Hit the nail on the head there. In concert, the Headstones have always managed to bring that nihilist rage across, featuring this ferocious, snarling, gob-horking, cigarette-flicking, obscenity-spewing singer whom you might imagine would punch you in the face – leaving a permanent “H”-shaped scar on your chin from his trademark Headstones ring – just for the sheer hell of it. The band is perhaps most famous for Cemetery (co-written by Randy Kwan), one of the most popular rock songs about necrophilia ever recorded. Dillon brays this key line, “I went down to the cemetery looking for love! I got there and my baby was buried, I had to dig her up!” Now that’s spitting in the face of death.

While the Headstones rose up the ranks, the disturbing tales leaked out. By the time Dillon starred as the punk rock singer Joe Dick in the 1996 film Hard Core Logo, at the end of which the character shoots himself in the head, some fans wondered if he was actually acting. Seven years later, he was “at the point in time where people consider suicide because they can’t fucking clean up, they fucking can’t pull it together and there is nothing waiting for them,” he says.

Slow steps and manual labour brought him back. Dillon says he went straight into rehab after Edmonton, broke up the band and wound up working as a lumberjack’s assistant in northern Ontario until he could get his act together.
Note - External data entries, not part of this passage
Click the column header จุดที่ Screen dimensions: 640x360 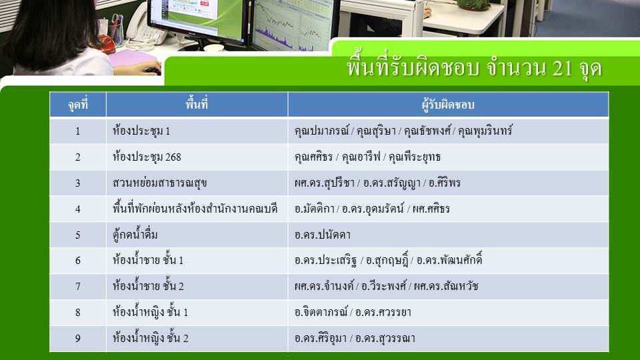coord(77,105)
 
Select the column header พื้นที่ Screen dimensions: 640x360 coord(197,105)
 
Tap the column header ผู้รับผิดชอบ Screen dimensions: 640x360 coord(448,105)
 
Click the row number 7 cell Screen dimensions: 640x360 coord(77,287)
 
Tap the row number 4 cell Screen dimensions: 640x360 coord(77,209)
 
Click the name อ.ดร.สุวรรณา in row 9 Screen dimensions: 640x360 coord(385,339)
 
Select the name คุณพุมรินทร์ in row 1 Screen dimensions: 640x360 coord(485,131)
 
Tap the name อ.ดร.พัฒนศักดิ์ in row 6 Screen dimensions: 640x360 coord(449,260)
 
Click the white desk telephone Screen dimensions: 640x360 coord(144,27)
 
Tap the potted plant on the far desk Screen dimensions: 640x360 coord(473,5)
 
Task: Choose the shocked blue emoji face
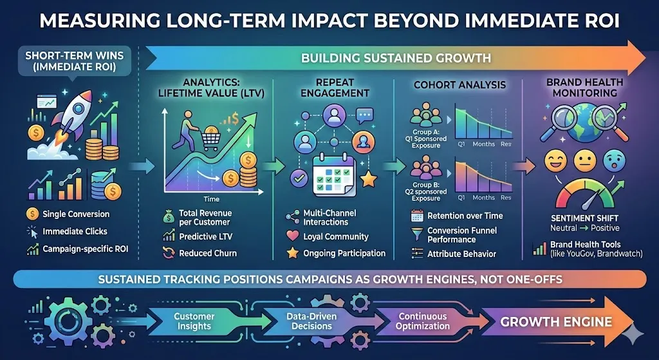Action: point(616,160)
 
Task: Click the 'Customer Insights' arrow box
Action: point(194,321)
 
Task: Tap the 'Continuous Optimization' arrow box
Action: point(423,321)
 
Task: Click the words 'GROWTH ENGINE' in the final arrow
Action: point(557,321)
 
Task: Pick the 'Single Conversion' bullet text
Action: point(76,214)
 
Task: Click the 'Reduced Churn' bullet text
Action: point(200,254)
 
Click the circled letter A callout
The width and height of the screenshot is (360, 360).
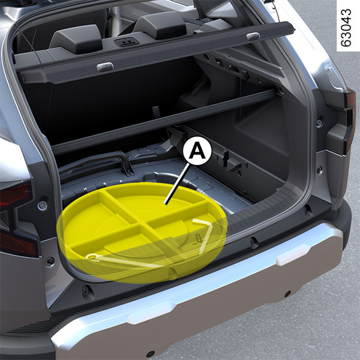(x=197, y=151)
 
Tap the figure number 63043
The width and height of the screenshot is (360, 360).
(x=346, y=28)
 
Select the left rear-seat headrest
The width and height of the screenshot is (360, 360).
(x=76, y=38)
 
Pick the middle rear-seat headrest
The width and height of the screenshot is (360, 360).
(x=160, y=25)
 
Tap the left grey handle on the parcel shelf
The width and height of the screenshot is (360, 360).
(x=105, y=67)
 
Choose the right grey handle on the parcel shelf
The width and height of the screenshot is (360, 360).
(x=253, y=36)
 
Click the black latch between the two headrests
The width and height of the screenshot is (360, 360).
(x=127, y=42)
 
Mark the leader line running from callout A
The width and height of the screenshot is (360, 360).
(x=177, y=184)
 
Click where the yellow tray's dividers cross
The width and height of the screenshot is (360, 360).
(x=143, y=222)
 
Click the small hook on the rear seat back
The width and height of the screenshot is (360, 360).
(x=156, y=112)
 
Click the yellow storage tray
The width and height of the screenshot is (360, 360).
(x=142, y=232)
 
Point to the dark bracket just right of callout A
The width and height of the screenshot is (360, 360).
(x=230, y=161)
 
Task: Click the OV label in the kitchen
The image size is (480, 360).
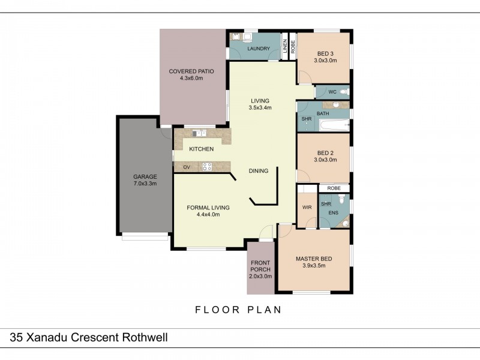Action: click(187, 167)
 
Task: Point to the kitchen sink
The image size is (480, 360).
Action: click(199, 133)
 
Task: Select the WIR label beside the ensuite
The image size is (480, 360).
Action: click(307, 208)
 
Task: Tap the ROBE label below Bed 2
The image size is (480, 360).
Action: click(334, 188)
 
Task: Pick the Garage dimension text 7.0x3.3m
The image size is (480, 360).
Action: click(145, 184)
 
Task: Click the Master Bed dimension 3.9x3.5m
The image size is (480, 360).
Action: click(314, 266)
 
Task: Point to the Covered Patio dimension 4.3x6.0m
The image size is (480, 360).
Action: click(191, 78)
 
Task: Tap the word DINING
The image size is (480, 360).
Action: click(259, 171)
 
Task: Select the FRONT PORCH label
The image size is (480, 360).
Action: click(260, 266)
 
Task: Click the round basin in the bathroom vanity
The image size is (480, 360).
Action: click(337, 104)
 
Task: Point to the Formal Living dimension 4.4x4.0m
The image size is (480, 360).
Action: click(208, 214)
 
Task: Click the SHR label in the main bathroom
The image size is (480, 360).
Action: click(306, 119)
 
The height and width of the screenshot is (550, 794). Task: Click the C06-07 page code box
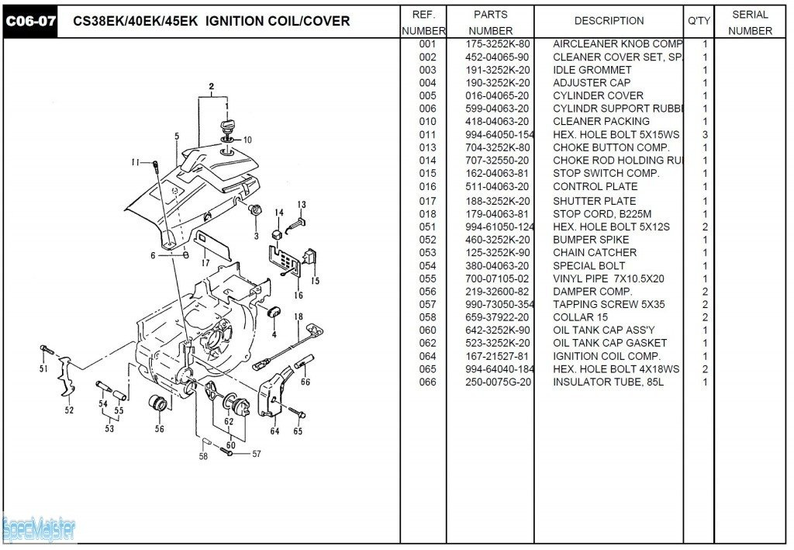click(x=31, y=21)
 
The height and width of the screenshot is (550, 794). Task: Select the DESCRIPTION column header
click(x=609, y=21)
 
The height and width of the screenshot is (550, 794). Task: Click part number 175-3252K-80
click(x=498, y=44)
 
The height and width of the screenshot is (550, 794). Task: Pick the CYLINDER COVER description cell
click(x=598, y=95)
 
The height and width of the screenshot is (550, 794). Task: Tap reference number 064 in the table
click(x=427, y=356)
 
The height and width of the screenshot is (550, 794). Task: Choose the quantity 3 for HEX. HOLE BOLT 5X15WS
click(x=704, y=135)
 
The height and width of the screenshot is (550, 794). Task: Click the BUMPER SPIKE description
click(x=591, y=240)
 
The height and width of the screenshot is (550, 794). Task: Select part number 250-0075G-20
click(x=498, y=382)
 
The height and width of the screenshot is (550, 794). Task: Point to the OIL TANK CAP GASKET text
click(x=609, y=343)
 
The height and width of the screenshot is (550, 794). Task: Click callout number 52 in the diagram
click(x=69, y=410)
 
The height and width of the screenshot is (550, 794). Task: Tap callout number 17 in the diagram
click(x=205, y=263)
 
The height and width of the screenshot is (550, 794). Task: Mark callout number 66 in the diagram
click(x=306, y=382)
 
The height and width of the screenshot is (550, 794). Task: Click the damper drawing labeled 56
click(x=159, y=405)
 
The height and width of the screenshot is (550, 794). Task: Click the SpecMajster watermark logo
click(x=39, y=529)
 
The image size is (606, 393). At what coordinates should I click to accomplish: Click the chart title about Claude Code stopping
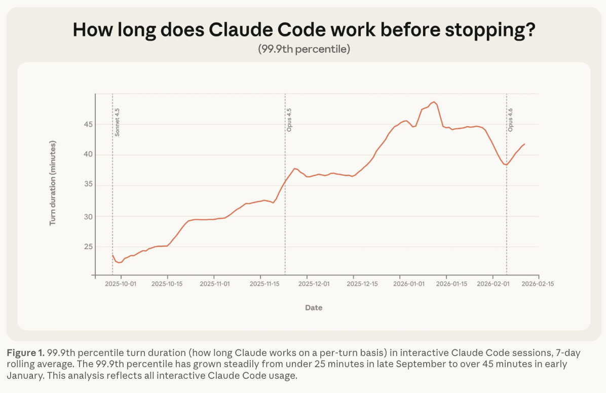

A friend gave him a voiceover gig and from there came more acting roles, as Dillon avoided any situation “that would exploit my penchant for drugs and alcohol,” i.e., being on the road with a rock band. The Headstones are “back” now for only a few days every year, avoiding the grind of making an entire album and then having to tour for a year to pay for it – which has a way of festering desolate emotions that can lead to drug abuse. Moreover, when you’re the life of the party every single night, you might tend to want the party to keep going even after the audience goes home. Occupational hazard.

Original members are still here: guitarist Trent Carr, bassist Tim White and drummer Dale Harrison (actually the band’s second drummer). They’re still writing. They have a new song, Bin This Way For Years, a two-and-a-half minute blast of fuzz-rock that lacks none of the drama of the old material. The lyrics are obviously autobiographical: “I’ve been burned out, I’ve been hated, I’ve been fucked up and ultra sophisticated, a little foolish, a little jaded, I ain’t complaining, the karma’s been back dated and there’s nobody fading away here.”

Of that old saying about things not killing you making you stronger – Nietzsche, wasn’t it? – Dillon says, “I guess it is a cliché. But really, if you look back, there are quite a few guys my age who were nihilistic like I was and paid the price, and there’s a whole group of like-minded people who have rediscovered a passion for music and have found a whole other life. A lot of people, including myself, never thought I’d make it this far.”

He’s said that before. Let’s hope he never has to say it again.